* _Requirement_: Your job is to set down the stretch of entries that opens with the line containing "Task: Open the @Julianismo9 handle" and closes with the line containing "This screenshot has height=232, width=438.". Keep both end lines, copy each exactly, and add nothing.

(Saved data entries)
◆ ◆ ◆ ◆ ◆

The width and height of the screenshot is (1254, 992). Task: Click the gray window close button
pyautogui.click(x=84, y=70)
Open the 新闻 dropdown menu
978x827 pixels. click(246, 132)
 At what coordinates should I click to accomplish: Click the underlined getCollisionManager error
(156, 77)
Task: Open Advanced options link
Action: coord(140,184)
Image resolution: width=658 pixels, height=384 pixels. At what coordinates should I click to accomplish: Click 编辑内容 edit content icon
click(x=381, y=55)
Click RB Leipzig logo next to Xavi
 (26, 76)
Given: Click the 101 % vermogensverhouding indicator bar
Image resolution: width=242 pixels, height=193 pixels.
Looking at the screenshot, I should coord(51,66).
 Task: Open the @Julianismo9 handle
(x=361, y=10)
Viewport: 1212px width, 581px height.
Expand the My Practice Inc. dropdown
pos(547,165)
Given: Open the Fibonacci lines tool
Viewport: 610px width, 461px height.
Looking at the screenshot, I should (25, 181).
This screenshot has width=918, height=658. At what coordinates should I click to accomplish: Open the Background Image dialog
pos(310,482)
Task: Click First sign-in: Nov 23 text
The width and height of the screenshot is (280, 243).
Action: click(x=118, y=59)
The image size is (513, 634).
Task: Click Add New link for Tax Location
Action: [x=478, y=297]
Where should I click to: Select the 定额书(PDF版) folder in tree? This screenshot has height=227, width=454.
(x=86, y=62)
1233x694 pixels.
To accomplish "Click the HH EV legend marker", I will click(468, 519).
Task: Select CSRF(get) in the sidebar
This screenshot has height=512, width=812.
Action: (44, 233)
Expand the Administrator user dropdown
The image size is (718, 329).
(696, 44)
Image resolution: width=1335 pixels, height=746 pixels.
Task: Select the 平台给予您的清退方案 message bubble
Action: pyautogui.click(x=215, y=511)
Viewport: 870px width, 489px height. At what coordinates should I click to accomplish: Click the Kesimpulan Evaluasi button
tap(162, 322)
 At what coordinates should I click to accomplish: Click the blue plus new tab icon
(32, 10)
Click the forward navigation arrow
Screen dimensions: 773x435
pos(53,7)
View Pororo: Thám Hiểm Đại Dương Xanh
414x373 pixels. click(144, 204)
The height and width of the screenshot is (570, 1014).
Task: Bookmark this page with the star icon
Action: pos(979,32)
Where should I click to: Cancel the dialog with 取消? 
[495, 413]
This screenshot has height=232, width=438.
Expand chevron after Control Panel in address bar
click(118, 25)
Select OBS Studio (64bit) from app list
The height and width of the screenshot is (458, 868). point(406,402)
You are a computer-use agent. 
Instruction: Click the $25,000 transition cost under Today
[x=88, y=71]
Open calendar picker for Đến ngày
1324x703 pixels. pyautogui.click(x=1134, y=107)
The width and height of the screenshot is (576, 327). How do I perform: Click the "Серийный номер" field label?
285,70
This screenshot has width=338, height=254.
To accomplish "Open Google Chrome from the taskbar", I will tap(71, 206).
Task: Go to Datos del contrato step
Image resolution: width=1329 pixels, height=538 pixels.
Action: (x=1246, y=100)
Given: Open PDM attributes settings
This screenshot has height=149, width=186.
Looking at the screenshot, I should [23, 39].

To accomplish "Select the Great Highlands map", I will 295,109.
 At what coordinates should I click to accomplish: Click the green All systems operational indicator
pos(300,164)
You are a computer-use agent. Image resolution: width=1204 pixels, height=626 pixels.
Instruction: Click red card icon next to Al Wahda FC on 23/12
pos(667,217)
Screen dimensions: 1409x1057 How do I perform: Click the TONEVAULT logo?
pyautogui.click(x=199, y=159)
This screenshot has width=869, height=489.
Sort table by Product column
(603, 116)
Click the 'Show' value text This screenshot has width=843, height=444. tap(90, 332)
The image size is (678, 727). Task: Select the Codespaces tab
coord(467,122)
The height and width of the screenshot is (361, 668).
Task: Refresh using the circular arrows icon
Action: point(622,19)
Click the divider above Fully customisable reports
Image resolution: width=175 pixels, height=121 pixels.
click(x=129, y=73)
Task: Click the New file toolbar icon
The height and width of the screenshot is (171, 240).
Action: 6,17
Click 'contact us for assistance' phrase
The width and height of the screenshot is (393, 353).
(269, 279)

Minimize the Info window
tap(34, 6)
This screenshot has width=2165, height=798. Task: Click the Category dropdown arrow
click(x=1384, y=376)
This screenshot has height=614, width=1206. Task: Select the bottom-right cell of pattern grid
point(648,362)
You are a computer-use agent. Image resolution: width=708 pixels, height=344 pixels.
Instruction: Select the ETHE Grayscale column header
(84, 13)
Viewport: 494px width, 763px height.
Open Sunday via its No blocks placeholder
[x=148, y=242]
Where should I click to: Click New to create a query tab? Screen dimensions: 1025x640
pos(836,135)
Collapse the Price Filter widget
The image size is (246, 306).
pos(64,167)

◆ ◆ ◆ ◆ ◆

* _Solved exercise_:
 Task: Open the @Julianismo9 handle
(x=361, y=10)
Viewport: 1212px width, 581px height.
Expand the My Practice Inc. dropdown
pos(547,165)
Given: Open the Fibonacci lines tool
Viewport: 610px width, 461px height.
Looking at the screenshot, I should (25, 181).
This screenshot has width=918, height=658. At what coordinates should I click to accomplish: Open the Background Image dialog
pos(310,482)
Task: Click First sign-in: Nov 23 text
The width and height of the screenshot is (280, 243).
Action: click(x=118, y=59)
The image size is (513, 634).
Task: Click Add New link for Tax Location
Action: [x=478, y=297]
Where should I click to: Select the 定额书(PDF版) folder in tree? This screenshot has height=227, width=454.
(x=86, y=62)
1233x694 pixels.
To accomplish "Click the HH EV legend marker", I will click(468, 519).
Task: Select CSRF(get) in the sidebar
This screenshot has height=512, width=812.
Action: (44, 233)
Expand the Administrator user dropdown
The image size is (718, 329).
(696, 44)
Image resolution: width=1335 pixels, height=746 pixels.
Task: Select the 平台给予您的清退方案 message bubble
Action: pyautogui.click(x=215, y=511)
Viewport: 870px width, 489px height. At what coordinates should I click to accomplish: Click the Kesimpulan Evaluasi button
tap(162, 322)
 At what coordinates should I click to accomplish: Click the blue plus new tab icon
(32, 10)
Click the forward navigation arrow
Screen dimensions: 773x435
pos(53,7)
View Pororo: Thám Hiểm Đại Dương Xanh
414x373 pixels. click(144, 204)
The height and width of the screenshot is (570, 1014).
Task: Bookmark this page with the star icon
Action: pos(979,32)
Where should I click to: Cancel the dialog with 取消? 
[495, 413]
This screenshot has height=232, width=438.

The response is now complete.